DATASET RECORDS:
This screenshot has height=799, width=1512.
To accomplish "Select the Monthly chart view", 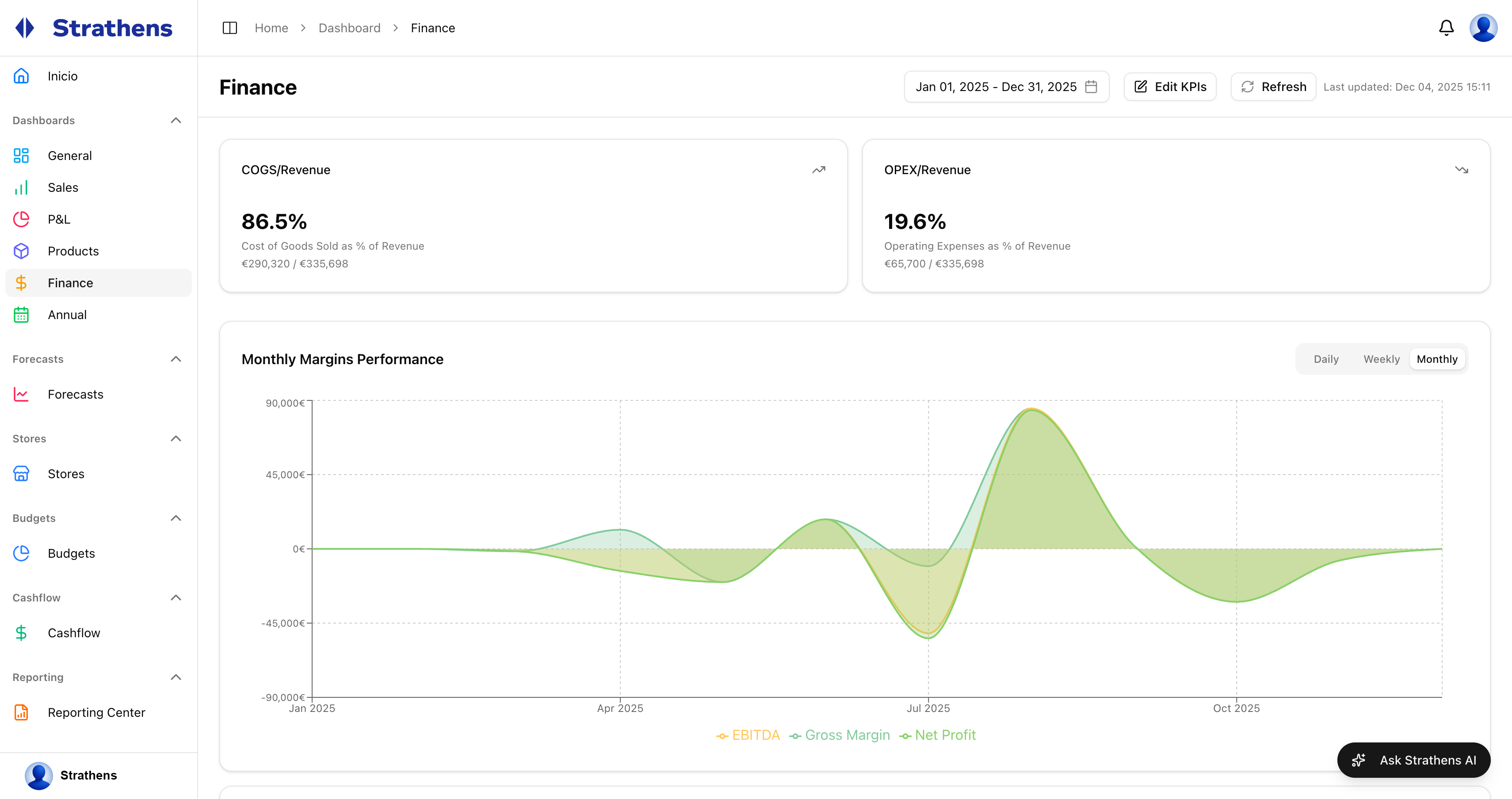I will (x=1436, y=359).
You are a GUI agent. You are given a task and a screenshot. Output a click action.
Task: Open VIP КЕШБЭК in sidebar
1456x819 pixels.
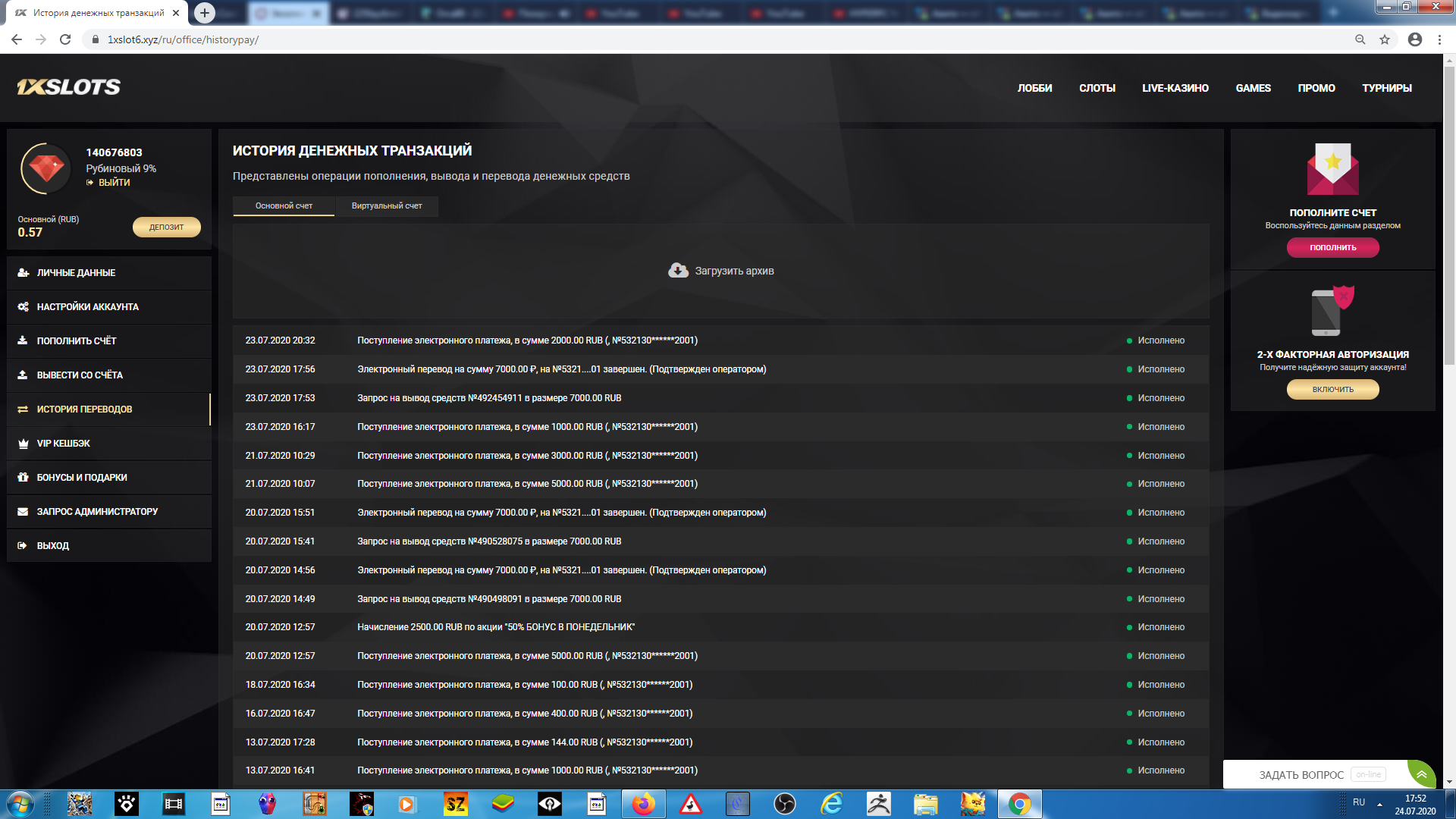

TASK TO COMPLETE: For each line above that contains the word "screenshot", make a copy.

FINISHED TASK:
This screenshot has height=799, width=1512.
You are a GUI agent. You are given a task and a screenshot. Output a click action.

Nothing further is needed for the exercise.